▸ Do this
Could you pick up the Melky Cabrera suspension piece after its last sentence and write the next part?

▸ Document extract
·····

The San Francisco Giants have lost Melky Cabrera. Cabrera had violated Major League Baseball’s rules regarding performance-enhancing substances and has been suspended for 50 games. The story grows more bizarre by the day and sadder as well, because the All-Star Game MVP had done more than provide a serious boost to the Giants’ anemic offense, he had fit in with San Francisco.
Certain Giants do that; Brian Wilson has inspired fans to wear fake beards, you can see any number of Tim Lincecum wigs in the stands, and Cabrera has that great first name. You see, San Franciscans love masks, masques and costumes. Hallowe’en (I still resort to that archaic spelling) is like Independence Day and Christmas combined to a San Franciscan. Melky Cabrera had his Melk Men and his Melk Maids, fun bunches of people who help make the Giants Ballpark one of the best parties in any of the major sports. I doubt we’ll see these folks in costume again:
I’ve seen at least one photograph of a fan in a “Got Melk?” tee shirt with the “Got” crossed out and “Spoiled” written over it.

·····

▸ Dataset rows
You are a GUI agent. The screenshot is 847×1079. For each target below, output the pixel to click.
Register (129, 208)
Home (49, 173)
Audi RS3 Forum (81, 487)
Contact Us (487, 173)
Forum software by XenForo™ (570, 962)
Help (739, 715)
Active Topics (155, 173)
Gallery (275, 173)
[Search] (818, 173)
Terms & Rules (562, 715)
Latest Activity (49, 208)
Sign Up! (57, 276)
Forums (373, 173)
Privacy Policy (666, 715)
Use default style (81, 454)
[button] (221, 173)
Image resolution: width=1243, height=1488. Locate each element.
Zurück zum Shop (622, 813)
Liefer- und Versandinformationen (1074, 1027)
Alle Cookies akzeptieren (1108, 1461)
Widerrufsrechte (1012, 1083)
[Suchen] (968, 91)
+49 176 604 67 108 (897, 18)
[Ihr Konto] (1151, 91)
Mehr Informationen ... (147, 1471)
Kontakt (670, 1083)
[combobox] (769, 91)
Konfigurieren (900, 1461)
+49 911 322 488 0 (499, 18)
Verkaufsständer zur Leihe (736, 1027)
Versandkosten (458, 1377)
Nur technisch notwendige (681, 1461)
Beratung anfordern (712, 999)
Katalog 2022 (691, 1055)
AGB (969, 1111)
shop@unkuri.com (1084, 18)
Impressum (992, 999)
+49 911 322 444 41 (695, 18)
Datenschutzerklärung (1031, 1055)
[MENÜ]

·····

▸ Response to the exercise
But spoilsport that I am, I must ask one question: why was Melky Cabrera (or any other sports figure) a hero? I can see why an aspiring NBA basketball player might study hours of a favorite Hall of Famer, but let’s face it, 99.9999% of all people who have a sports hero will never have even a remote chance of playing at the same level as their hero. And when you consider that an athlete who cheats and gets away with it stands to make tens of millions of dollars in salary and endorsements, one must conclude that the odds that a great player is a cheating player have only improved.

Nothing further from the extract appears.